The group includes Democrats such as former Vermont Gov. Howard Dean and high-profile Republicans such as former Homeland Security Secretary Tom Ridge and former Attorney General Michael B. Mukasey.

At issue is the fate of 3,400 Iranian dissidents said to be members of the MEK. They have been living in Iraq since the Iran-Iraq war during the 1980s when they fought on the Iraqi side.

Since the U.S. occupation of Iraq in 2003, the unarmed MEK supporters lived under U.S. protection at a camp on the Iranian border. But now that the Americans have left, the Iraqi government has said it will close the camp.

Iraqi forces have attacked the camp several times over the years and killed 34 dissidents in a raid in April.

The supporters fear they will be deported and face torture and death in Iran, and third countries are unwilling to take them because of the group’s designation on the foreign terrorist organization list overseen by the State Department.

The group has sued the State Department in federal court to be taken off the list, but the case has dragged on for more than two years. Last week, a court ruled that the State Department must respond to the MEK petition by March 26.

The European Union removed the group from its terrorist list in 2009.

A question of payment

David Cole, a professor at the Georgetown University Law Center, noted that “any group that’s on the list is also, by definition, on the Treasury Department’s list for specially designated global terrorists.”

“Anyone in the United States is prohibited from engaging in any transaction with such an entity,” he said.

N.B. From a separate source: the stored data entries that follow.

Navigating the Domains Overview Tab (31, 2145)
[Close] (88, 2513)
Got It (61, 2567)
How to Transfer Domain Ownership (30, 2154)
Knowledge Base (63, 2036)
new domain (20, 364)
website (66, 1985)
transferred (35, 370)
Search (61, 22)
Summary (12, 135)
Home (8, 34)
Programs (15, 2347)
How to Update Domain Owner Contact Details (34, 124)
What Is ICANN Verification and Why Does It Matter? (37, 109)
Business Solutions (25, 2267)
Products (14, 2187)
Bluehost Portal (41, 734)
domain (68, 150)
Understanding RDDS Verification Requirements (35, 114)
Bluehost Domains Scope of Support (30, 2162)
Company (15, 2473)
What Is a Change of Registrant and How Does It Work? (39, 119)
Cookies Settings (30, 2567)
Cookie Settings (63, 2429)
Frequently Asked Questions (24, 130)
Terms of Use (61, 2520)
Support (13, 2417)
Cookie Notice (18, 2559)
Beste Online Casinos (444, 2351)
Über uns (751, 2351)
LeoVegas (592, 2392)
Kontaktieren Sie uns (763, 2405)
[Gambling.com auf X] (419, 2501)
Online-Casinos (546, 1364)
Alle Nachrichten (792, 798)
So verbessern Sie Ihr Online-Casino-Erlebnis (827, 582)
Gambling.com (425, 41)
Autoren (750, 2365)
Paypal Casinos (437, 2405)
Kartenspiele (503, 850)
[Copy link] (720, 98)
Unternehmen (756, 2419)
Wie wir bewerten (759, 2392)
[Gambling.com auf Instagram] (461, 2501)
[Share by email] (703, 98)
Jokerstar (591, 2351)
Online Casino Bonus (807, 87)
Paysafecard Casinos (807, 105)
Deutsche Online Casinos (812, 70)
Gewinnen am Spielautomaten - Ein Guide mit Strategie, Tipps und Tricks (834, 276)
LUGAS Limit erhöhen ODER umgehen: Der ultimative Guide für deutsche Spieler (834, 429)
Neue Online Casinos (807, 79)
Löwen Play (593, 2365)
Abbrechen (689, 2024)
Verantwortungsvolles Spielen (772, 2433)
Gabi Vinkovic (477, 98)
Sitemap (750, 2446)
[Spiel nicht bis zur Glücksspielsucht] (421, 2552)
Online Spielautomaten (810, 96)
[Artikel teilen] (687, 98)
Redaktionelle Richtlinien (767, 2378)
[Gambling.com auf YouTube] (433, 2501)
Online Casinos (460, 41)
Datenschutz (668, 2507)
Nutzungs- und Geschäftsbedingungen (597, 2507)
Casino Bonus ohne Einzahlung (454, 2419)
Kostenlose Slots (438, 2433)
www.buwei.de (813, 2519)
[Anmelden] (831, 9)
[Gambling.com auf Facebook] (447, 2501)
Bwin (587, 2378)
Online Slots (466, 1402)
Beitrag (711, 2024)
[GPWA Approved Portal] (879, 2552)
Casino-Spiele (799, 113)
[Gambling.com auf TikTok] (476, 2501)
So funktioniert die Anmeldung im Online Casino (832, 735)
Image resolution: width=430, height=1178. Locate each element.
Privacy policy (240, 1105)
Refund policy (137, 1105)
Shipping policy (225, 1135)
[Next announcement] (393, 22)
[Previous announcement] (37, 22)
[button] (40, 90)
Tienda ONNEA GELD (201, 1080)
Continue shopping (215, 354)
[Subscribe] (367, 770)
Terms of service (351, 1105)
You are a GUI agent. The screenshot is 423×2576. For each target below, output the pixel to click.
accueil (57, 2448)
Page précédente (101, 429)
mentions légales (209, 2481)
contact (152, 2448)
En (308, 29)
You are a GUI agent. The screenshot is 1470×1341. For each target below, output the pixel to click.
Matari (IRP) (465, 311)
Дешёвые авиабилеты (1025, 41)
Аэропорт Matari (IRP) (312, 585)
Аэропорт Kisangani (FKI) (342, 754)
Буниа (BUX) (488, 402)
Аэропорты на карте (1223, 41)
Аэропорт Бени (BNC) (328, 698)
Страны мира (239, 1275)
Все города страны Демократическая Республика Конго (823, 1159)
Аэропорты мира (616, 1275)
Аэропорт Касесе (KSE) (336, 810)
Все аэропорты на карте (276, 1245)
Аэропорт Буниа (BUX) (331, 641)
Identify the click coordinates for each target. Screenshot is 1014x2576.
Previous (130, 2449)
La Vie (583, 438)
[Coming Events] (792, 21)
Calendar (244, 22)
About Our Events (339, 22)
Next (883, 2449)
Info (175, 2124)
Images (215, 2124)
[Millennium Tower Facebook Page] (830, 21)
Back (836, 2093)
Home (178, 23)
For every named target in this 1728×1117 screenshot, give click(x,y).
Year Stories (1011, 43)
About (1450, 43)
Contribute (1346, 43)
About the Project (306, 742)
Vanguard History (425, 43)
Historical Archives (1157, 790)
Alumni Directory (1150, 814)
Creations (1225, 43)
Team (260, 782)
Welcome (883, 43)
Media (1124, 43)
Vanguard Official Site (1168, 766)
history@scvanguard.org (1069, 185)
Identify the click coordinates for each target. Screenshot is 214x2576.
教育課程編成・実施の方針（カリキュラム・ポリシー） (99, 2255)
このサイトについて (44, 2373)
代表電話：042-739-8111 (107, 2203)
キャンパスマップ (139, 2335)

While Mr. Cole stressed his personal belief that individuals have a “First Amendment right to speak out freely” for an organization like the MEK, he said that “it is a crime to engage in any transaction, which would certainly include getting paid to do public relations for them.”

Mr. Rendell and Mr. Ridge acknowledged to The Times that they have been paid for making media appearances and speeches calling for the MEK’s removal from the terrorist list.

Both men defended their actions.

“I’ve been in politics 34 years, and I can tell you right now that I would not jeopardize my reputation for any amount of money,” said Mr. Rendell. “I did my research extensively on this issue before I ever agreed to speak on it, and I am 100 percent convinced that the MEK shouldn’t be on the foreign terrorist organization list.”